Modulation of synaptic plasticity and circuit function by regulation of neurotrophin exocytosis

One of the most prominent features of the brain is that it must constantly sense and adapt to changes in the environment. This is especially important for learning and remembering. This adaptation occurs at synapses - the connections between neurons in the brain. Modification of these connections can occur via the regulation of exo- and endocytotic events on both sides of the synapse, including release of presynaptic neurotransmitter from synaptic vesicles, recycling of post-synaptic neurotransmitter receptors to or from the cell surface, and the release of neuropeptides and neurotrophins from dense core vesicles from both sides of the synapse, which in turn modulate neurotransmitter release and receptor recycling to affect synaptic strength.
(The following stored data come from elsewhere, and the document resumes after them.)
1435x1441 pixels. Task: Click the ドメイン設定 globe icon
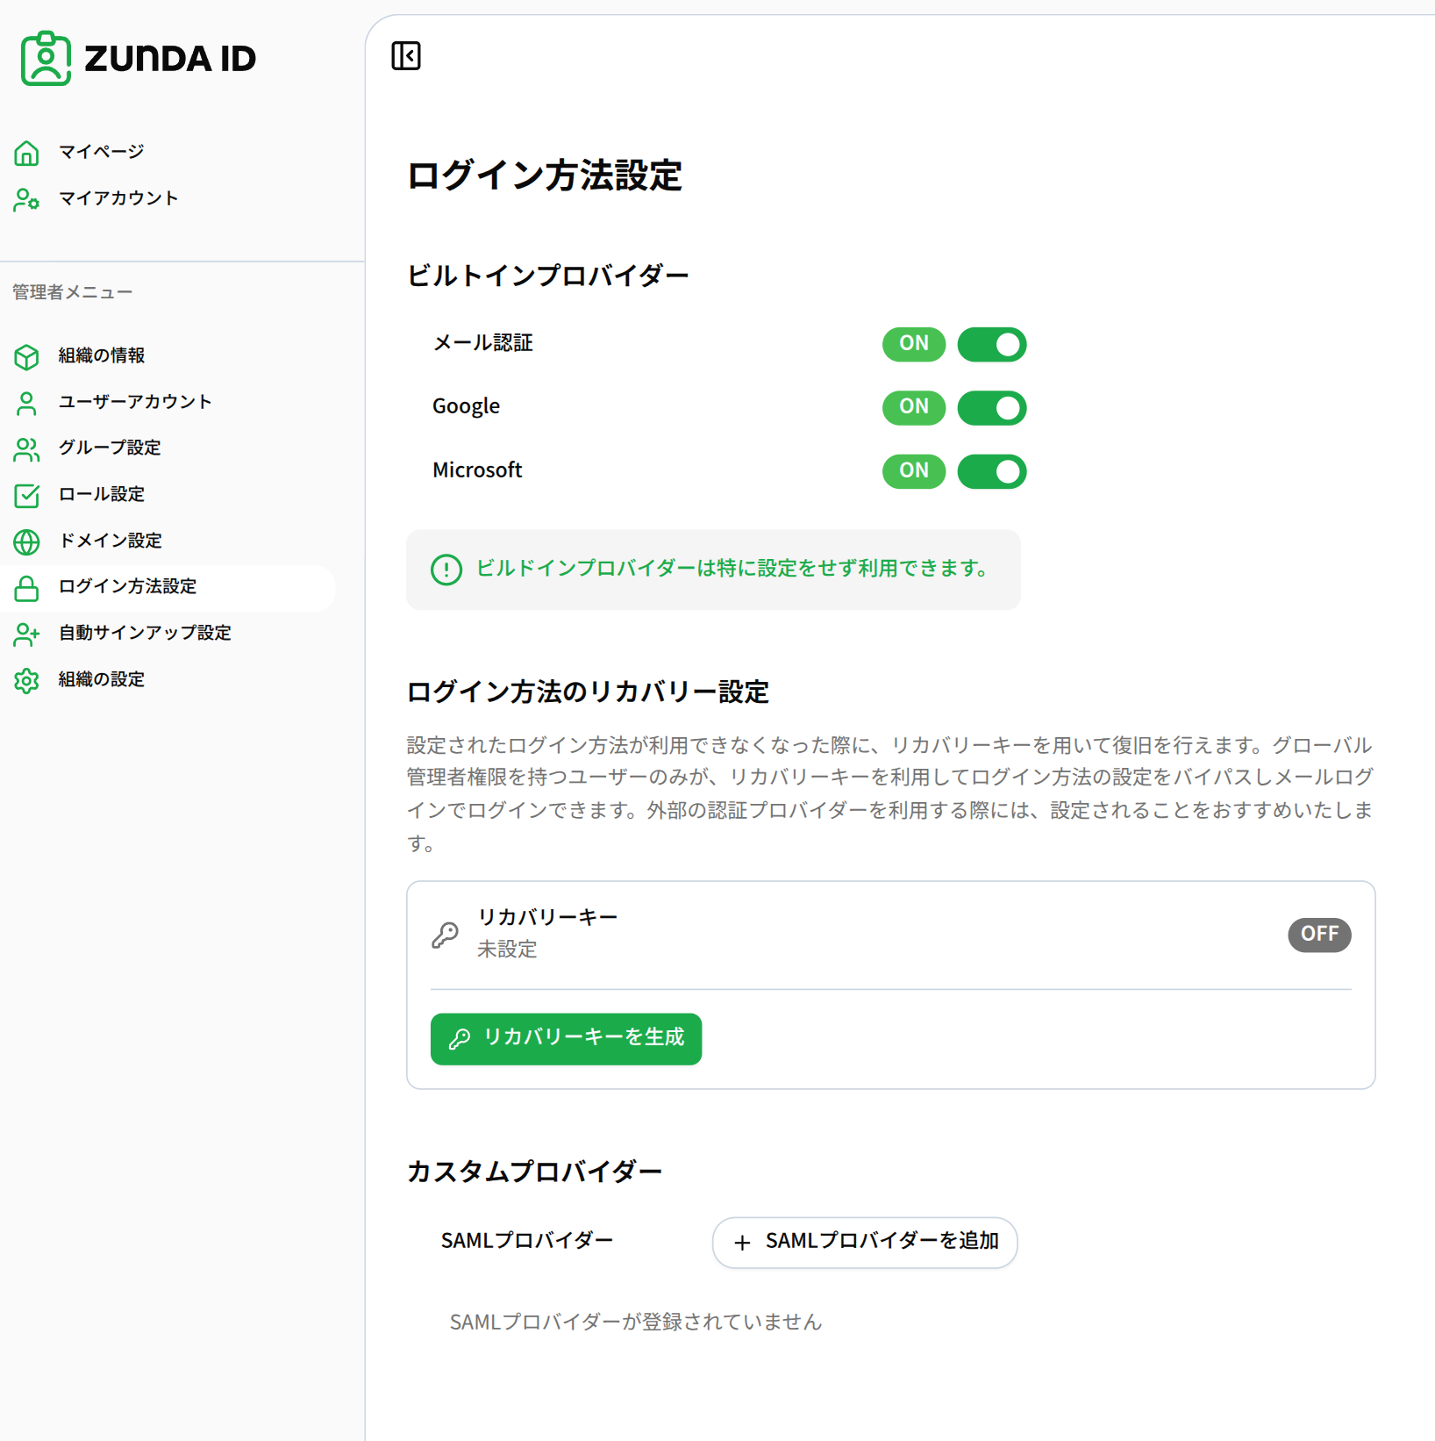(26, 541)
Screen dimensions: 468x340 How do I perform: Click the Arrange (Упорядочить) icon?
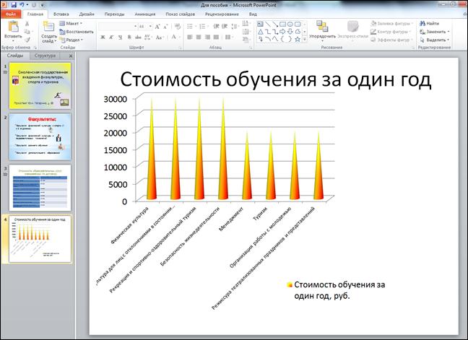click(x=322, y=27)
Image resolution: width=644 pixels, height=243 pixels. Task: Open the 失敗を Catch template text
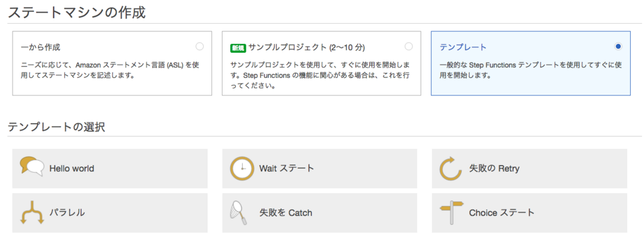point(286,213)
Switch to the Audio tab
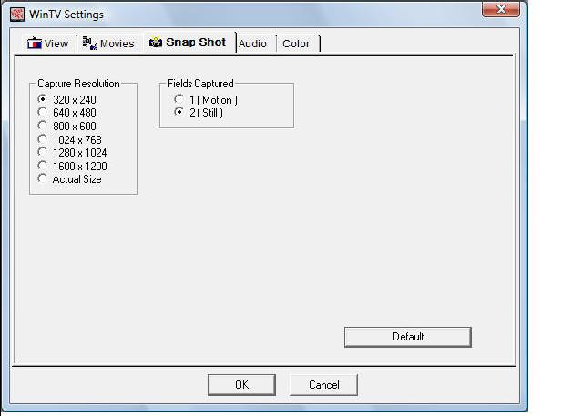The height and width of the screenshot is (416, 582). click(252, 44)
We found that the synaptotagmin family of molecules regulates these events to modulate synaptic plasticity – the ability of synapses to change their strength in response to environmental perturbations. While synaptotagmin 1 is essential for fast neurotransmitter release from synaptic vesicles, we found that synaptotagmin 4 is localized to neurotrophin-containing dense core vesicles and promotes their targeting and capture at active synapses to modulate synaptic function. We found that synaptotagmin 3 is localized to the post-synaptic side of the synapse where it is essential for removal of receptors from the post-synaptic membrane during plasticity to promote “forgetting“ of transient information during working memory tasks. Other synaptotagmin isoforms have distinct localizations and recycling kinetics in neurons (and in astrocytes) where they regulate distinct events during changes in neuronal activity. Together, our research has uncovered the mechanism by which a family of proteins differentially regulates multiple aspects of synaptic plasticity to ensure reliable adaptation of synapse and circuit function underlying behavior.